Mahant Gyandas says extremists have destroyed the place
Later a contingent of police moved to the nearby city of Faizabad to brief the media on their achievements.
They were proud of the fact that the militants had not been able to reach the sacrosanct 2.77 acres of the main disputed site - another fenced area which contains the idols of Lord Rama - or the fabled "red zone" that is under the charge of a special security force.
All the fighting, officials said, happened in the "yellow zone" outside. The attackers were successfully hunted out and felled as the few terrified pilgrims inside lay on the ground.
"The attackers came within 100 metres of the main disputed area. But they could not enter it," says senior police official Narendra Bahadur Singh.
Now all that the police have is the destroyed jeep, the bodies of the attackers - "fair complexioned, and well dressed," says Mr Singh - and the driver of the jeep which they hired from Faizabad.
The attackers apparently rented the jeep, stacked it with explosives and tricked their way past security. When they arrived near the site, they told the driver to beat it and then triggered the explosion by remote control, the police say.
What people in Ayodhya are most interested in knowing is how a jeep full of explosives and militants could have got through the checkpoints that guard the city of Ayodhya since the 1992 riots.
"There are serious concerns about security in this place. The check posts have become lax and complacent. It is a massive security failure," says BK Mishra.
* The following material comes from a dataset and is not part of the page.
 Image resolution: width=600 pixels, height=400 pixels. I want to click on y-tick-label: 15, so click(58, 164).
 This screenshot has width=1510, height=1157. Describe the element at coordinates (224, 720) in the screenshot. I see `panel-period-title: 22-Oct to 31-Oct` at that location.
Repairing the fence after Tuesday's attack
State officials of the local Uttar Pradesh government echo the same sentiment. But they have few ideas on how they are going to improve safety. There are at least half a dozen lanes leading to the site, which complicates matters.
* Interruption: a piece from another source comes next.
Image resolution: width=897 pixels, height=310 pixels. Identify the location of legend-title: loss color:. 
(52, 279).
In this congested town of some 10,000 temples conspiracy theorists are never in shortage.
As dusk falls on the most eventful day in this unfortunate city in the last decade welders are hard at work mending the breached fence.
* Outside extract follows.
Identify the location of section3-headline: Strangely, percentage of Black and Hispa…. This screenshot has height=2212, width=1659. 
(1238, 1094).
The discussions in the smoky tea shops and bright sweet stores centre around who might have been responsible for the attack.
An ochre-robed Hindu mendicant with a flowing beard takes me aside and whispers that he knows where the attackers "stayed last night before committing this atrocity. It was the house of a local Muslim tailor. You go and investigate, I haven't told the police about it."
Others blame Pakistan, still others says it is the work of militants outside Ayodhya "where Hindus and Muslims live in peace".
As I make my way back to the site in the evening past the lush farms, cold stores, brick kilns, private tutorial homes, bustling bazaars and serpentine lanes that smell of flowers and sweets, the police at the checkpoints seem to be relaxing again.
I make my way to the home of Mahant Gyandas, one of the most revered and senior Hindu priests in this town, who heads a major temple.
Sitting in a dimly-lit courtyard overlooking his temple and surrounded by carbine-toting, tense-looking policemen, Mahant Gyandas tells me the attack is the result of "communalisation of Ayodhya" by Hindu extremists.
"The extremists have spoilt this place, they have made it a flashpoint to test each other's nerves," he sighs, offering me some sacred sweets.
It is not the first time an attack has been planned on this holy town. A bomb was found inside a pressure cooker, of all places, near Mahant Gyandas' temple five years ago - another was found on the railway tracks near Faizabad some years ago.
"We can only thank God that innocent people did not lose lives [in the latest attack]," Mahant Gyandas says.
"The day the extremists destroyed the mosque, Ayodhya was never the same again. And it will never be."